You're ignoring Firefox's best security feature
Briefly

You're ignoring Firefox's best security feature
"Traditionally, your browser treats cookies like a single, massive community bucket. If you visit Facebook, they drop a cookie in the bucket. If you then visit a completely unrelated tech site that uses Facebook's tracking pixels, Facebook can reach into that shared bucket, see the cookie they left there earlier, and recognize you. They now know you like those AirPods and link that data to your profile. Now, multiply this by thousands of data brokers, and you have the modern surveillance economy."
"Now, multiply this by thousands of data brokers, and you have the modern surveillance economy. Firefox's Total Cookie Protection changes the physics of the browser.

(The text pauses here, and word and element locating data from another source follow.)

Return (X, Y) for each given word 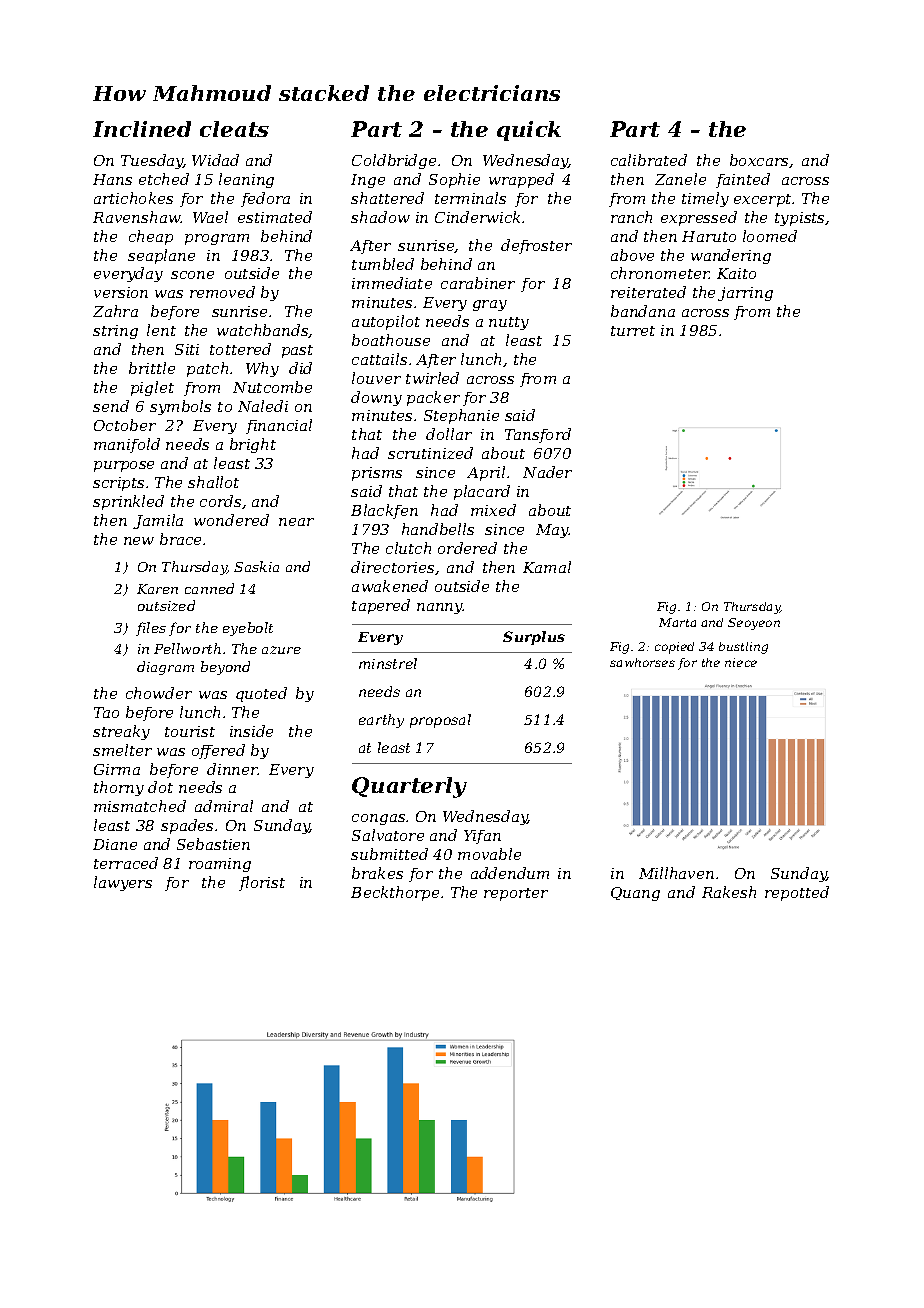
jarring (745, 294)
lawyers (123, 883)
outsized (166, 605)
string (115, 332)
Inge (368, 181)
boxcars (759, 160)
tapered (381, 606)
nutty (509, 323)
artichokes (133, 198)
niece (741, 662)
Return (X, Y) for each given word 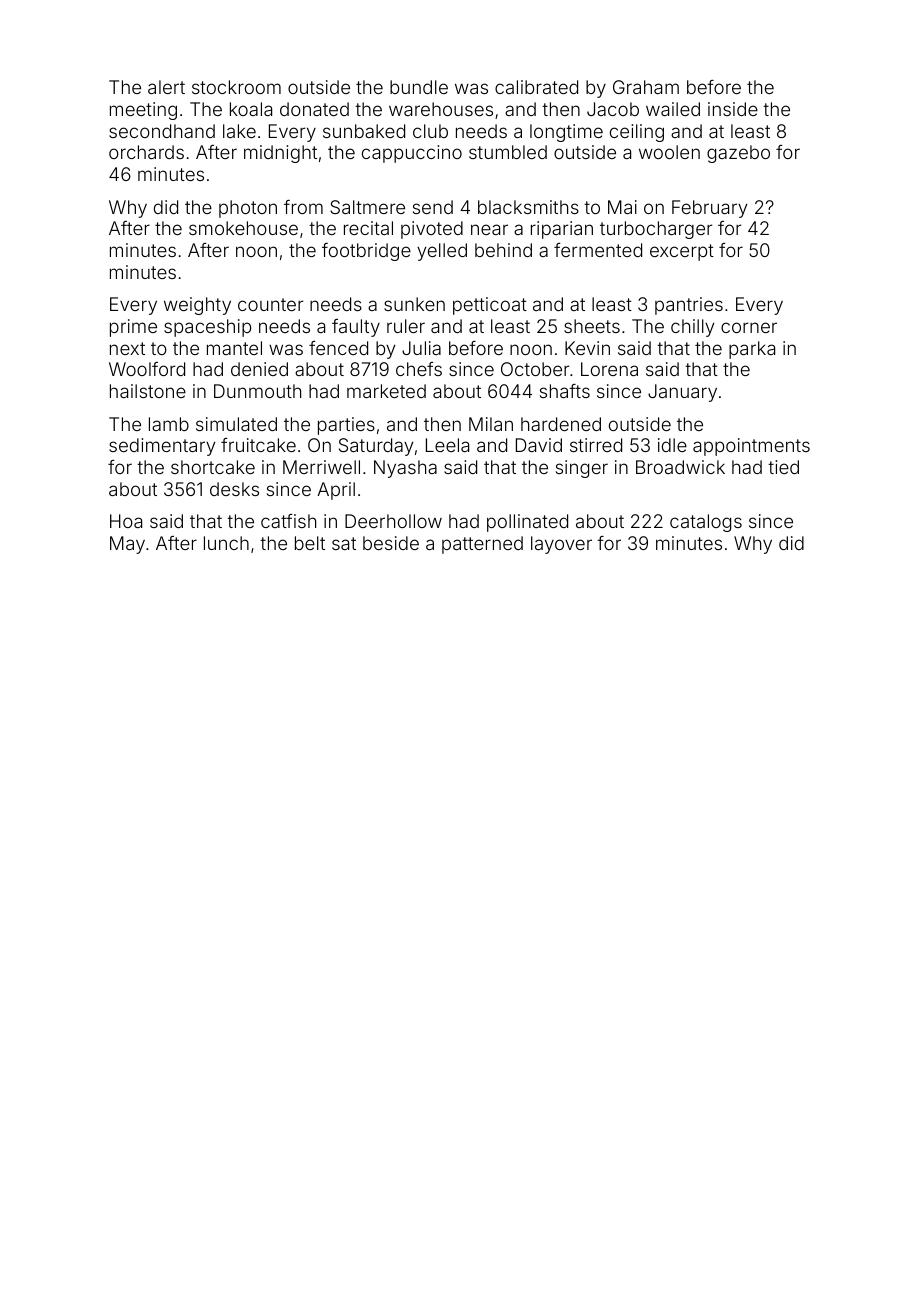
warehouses (441, 109)
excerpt (682, 252)
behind (503, 250)
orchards (146, 152)
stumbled (508, 152)
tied (783, 467)
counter (270, 304)
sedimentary (162, 447)
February (710, 209)
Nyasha (405, 469)
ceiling (637, 133)
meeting (143, 111)
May (127, 545)
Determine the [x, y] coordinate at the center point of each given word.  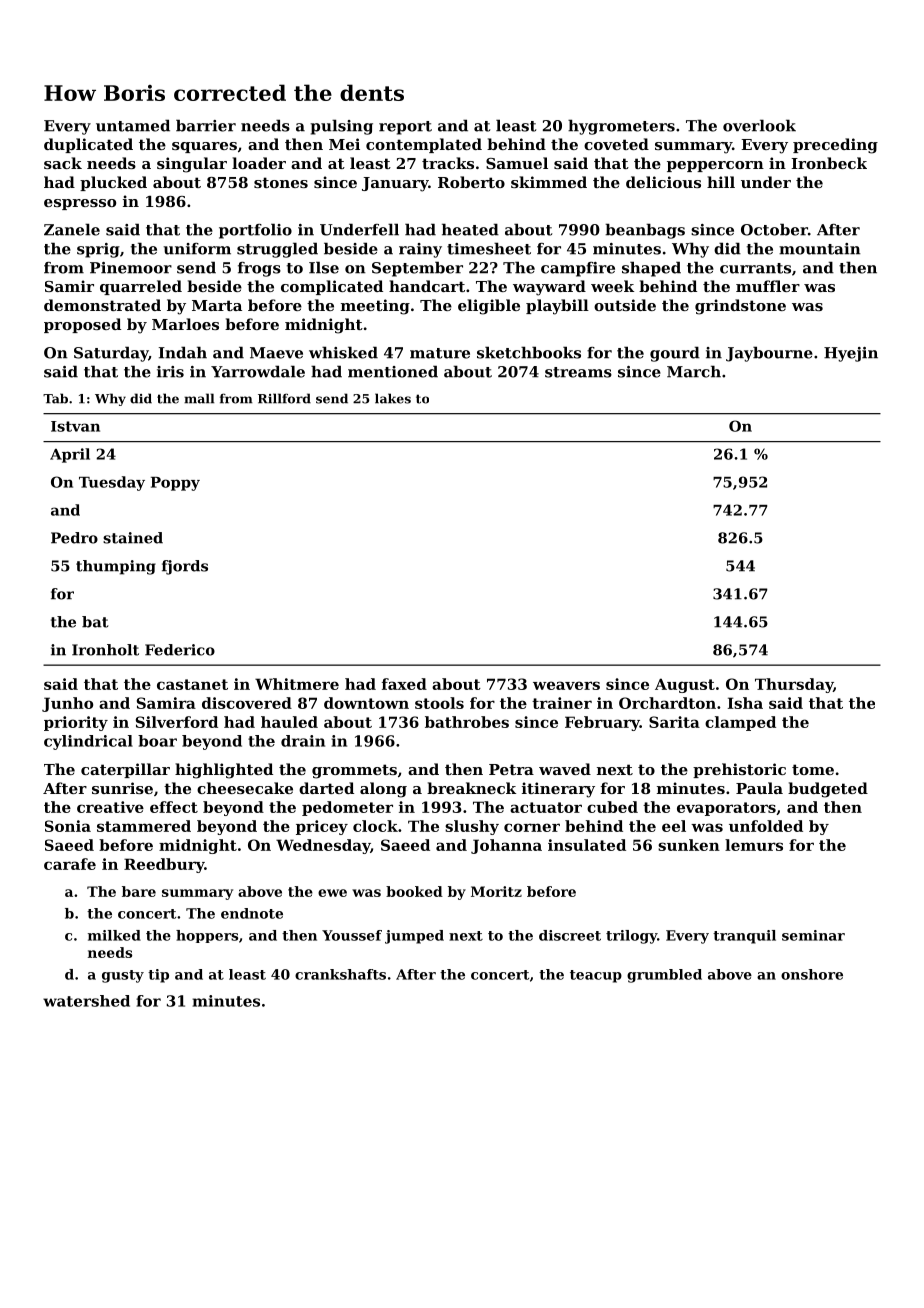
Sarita [674, 722]
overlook [759, 125]
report [405, 128]
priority [76, 723]
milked [114, 935]
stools [439, 703]
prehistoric [739, 770]
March [694, 371]
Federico [180, 650]
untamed [133, 125]
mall [199, 398]
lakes [393, 398]
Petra [511, 769]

Instead of one big bucket, Firefox creates a separate, sealed "cookie jar" for every single website you visit. The specific name for this is State Partitioning, and it basically means that the browser isolates cookies rather than letting them cross-pollinate across every website."
Third-party cookies tag browsers and enable trackers to follow users across multiple websites, building detailed profiles and driving targeted advertising. Browsers traditionally share a single cookie store that lets trackers placed on different sites recognize the same user. Total Cookie Protection changes that model by creating a separate cookie jar for every visited website, a technique called State Partitioning. Isolating cookies prevents cross-site access by third-party trackers, curbs profiling and ad targeting, and reduces the influence of data brokers and the surveillance economy while generally preserving normal site functionality.